Happiness.

I see it all the time on TV and hear about it on the radio. Everyone knows how to make us happy. It’s right there in the commercials.

You can see it in magazines. Beautiful people in even more beautiful locals, doing what beautiful people do. They have big smiles on their faces, a gleam in their eyes. But is happiness really hidden on that beach with a cooler full of Bud-lite, is it really to be found there when they put the key in the ignition and drive that shiny new BMW or Mercedes down the “closed course”?

The answer is, of course not you ninny. They’re advertisers, and they are lying to you, not because they are evil, although some of them certainly may be, but because they don’t know any better. They want you to buy something, anything, because they think happiness is hidden in the money they make getting you to believe that happiness can be bought. They think happiness can be borrowed, bargained for, burned on a Blue Ray disc, or blasted out the speaker system on your Honda Accord that sits so low to the ground you have to fall into it.

I have a secret. Happiness isn’t something you can hold in your hand like a rock. Although a rock, say given to you by a child cause he thinks it’s cool and he wants you to have it, can make you very happy.

But is it the rock, or what the rock represents that makes you feel all warm and fuzzy inside when you look down into the big brown eyes?

Happiness is an ideal, a perception, a fleeting moment of electrical energy passing from one section of your brain to the next. That’s it, that’s all. You can’t buy, plead with it, or beat it with a stick. It is not a “real” thing, it is a concept. No one can give it to you. It is not the amount of shoes in your closet, or zeroes in your bank account, or cars in your driveway. Those are just things. Meaningless, greedy, things that hide the truth.

People spend millions of dollars on plastic surgery, or jewelry, or cars, or homes, thinking that that one more thing is what is going to make them truly happy.

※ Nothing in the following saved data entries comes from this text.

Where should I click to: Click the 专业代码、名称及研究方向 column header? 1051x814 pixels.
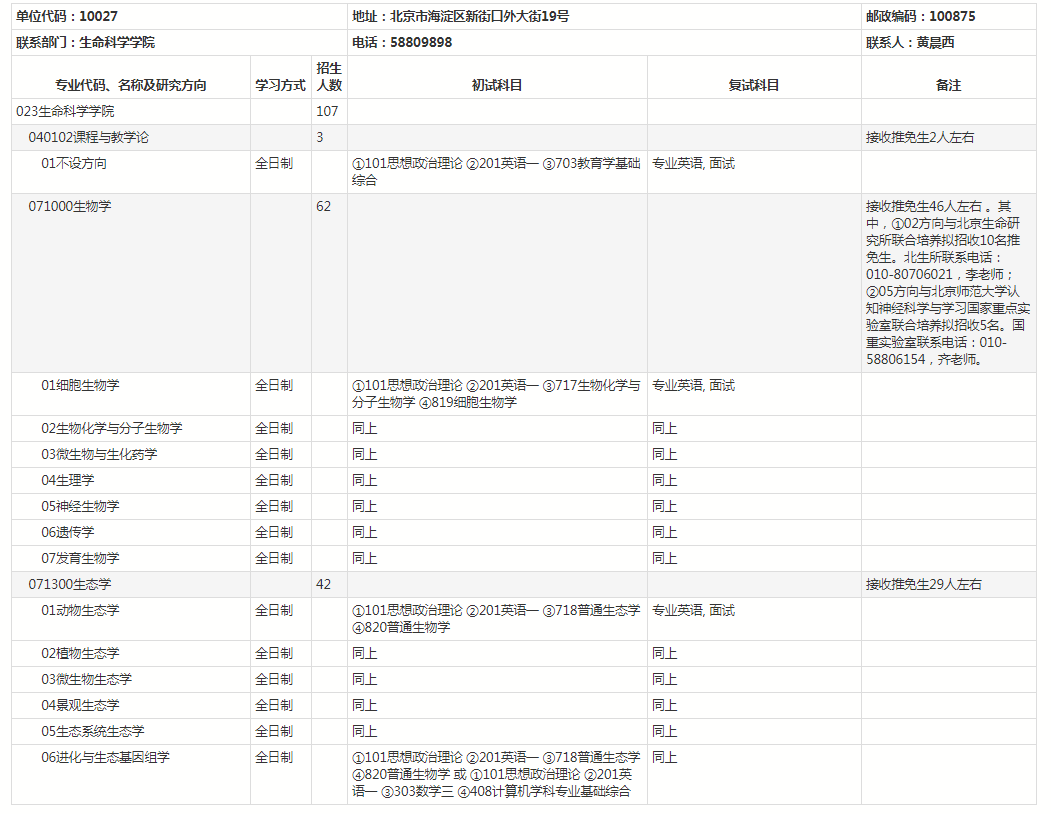[x=131, y=86]
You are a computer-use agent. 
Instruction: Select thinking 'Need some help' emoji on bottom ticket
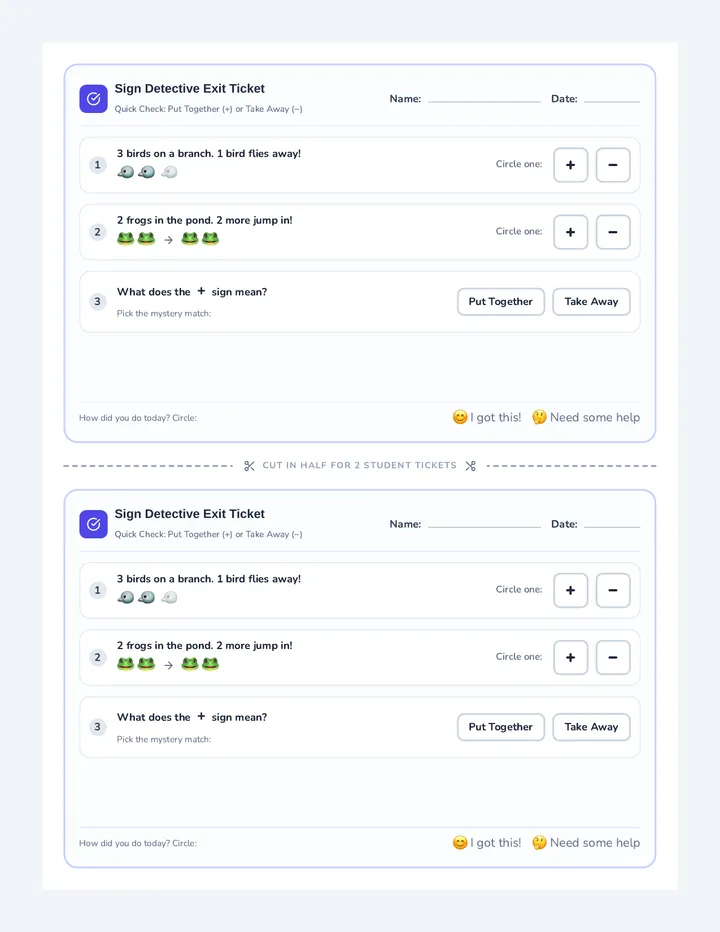click(x=539, y=843)
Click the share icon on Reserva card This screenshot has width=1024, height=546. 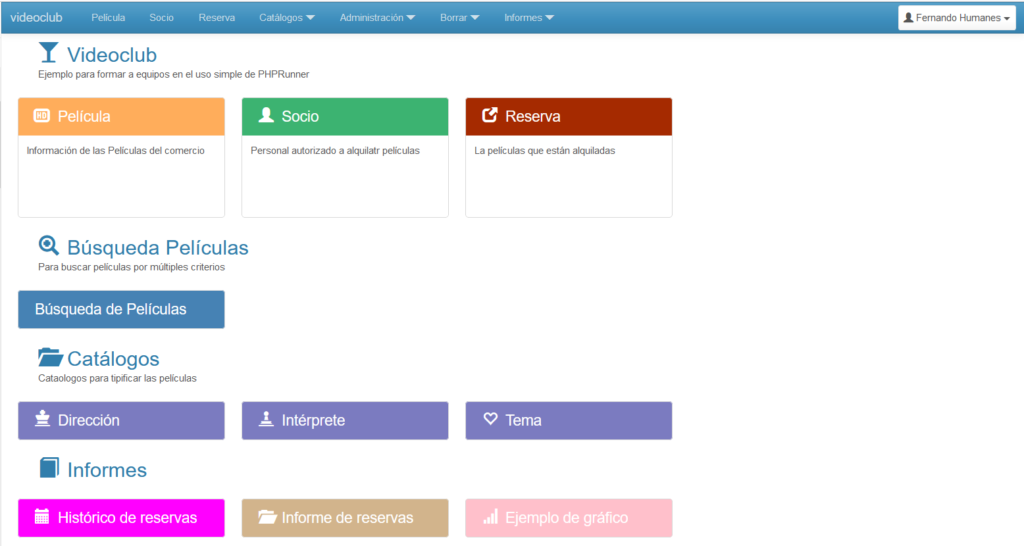coord(490,116)
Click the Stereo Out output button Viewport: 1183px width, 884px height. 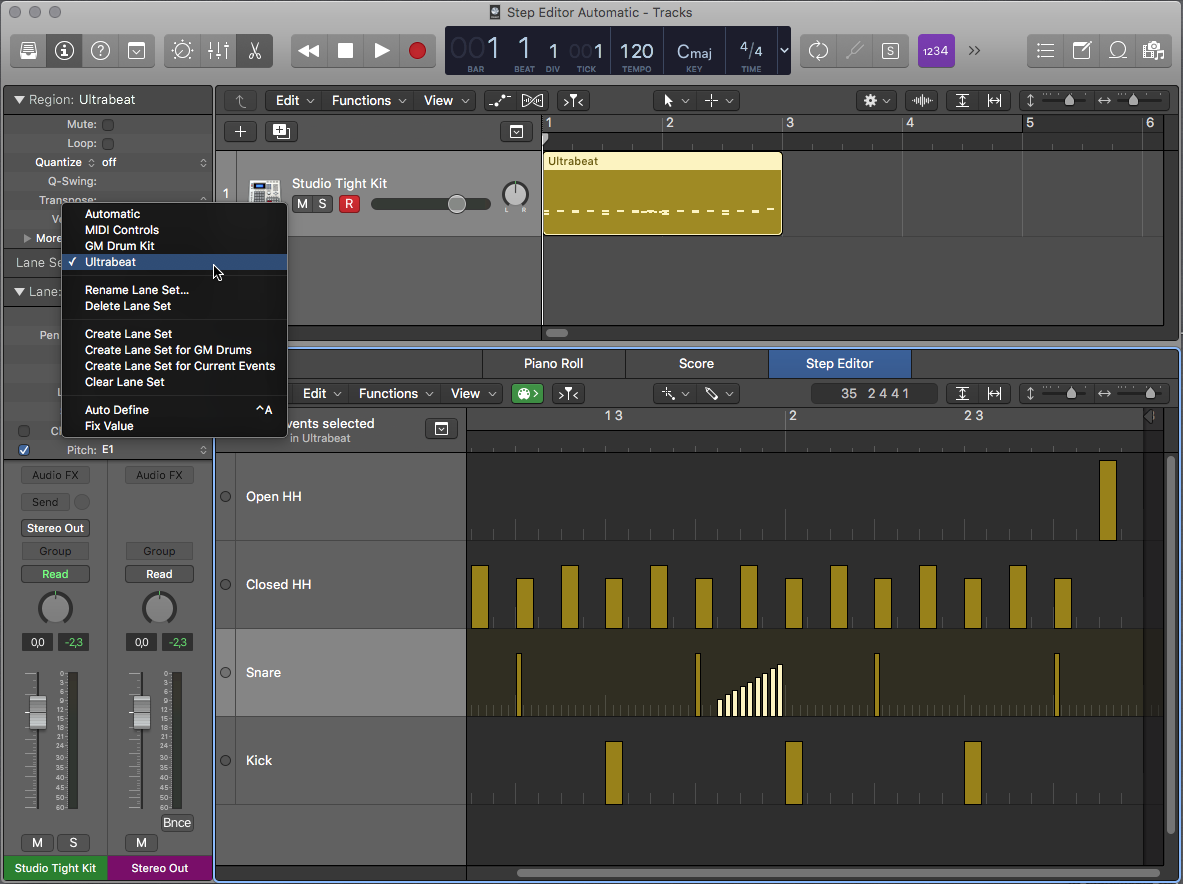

What they really need is a rock given to them by a little kid, because of all the really cool things they found on the beach that day, you were the coolest because you were there and so were they and so was the rock.

I happen to save all my rocks. My kids still bring them to me all of the time – You see, I shared this story with them, tried to get them to understand that happiness, real happiness comes from the inside. Not from the gift, but from the heart of the giver, from the energy that shifted from one little part of my brain to another that said: “hey, this is a good thing stupid. Enjoy it.”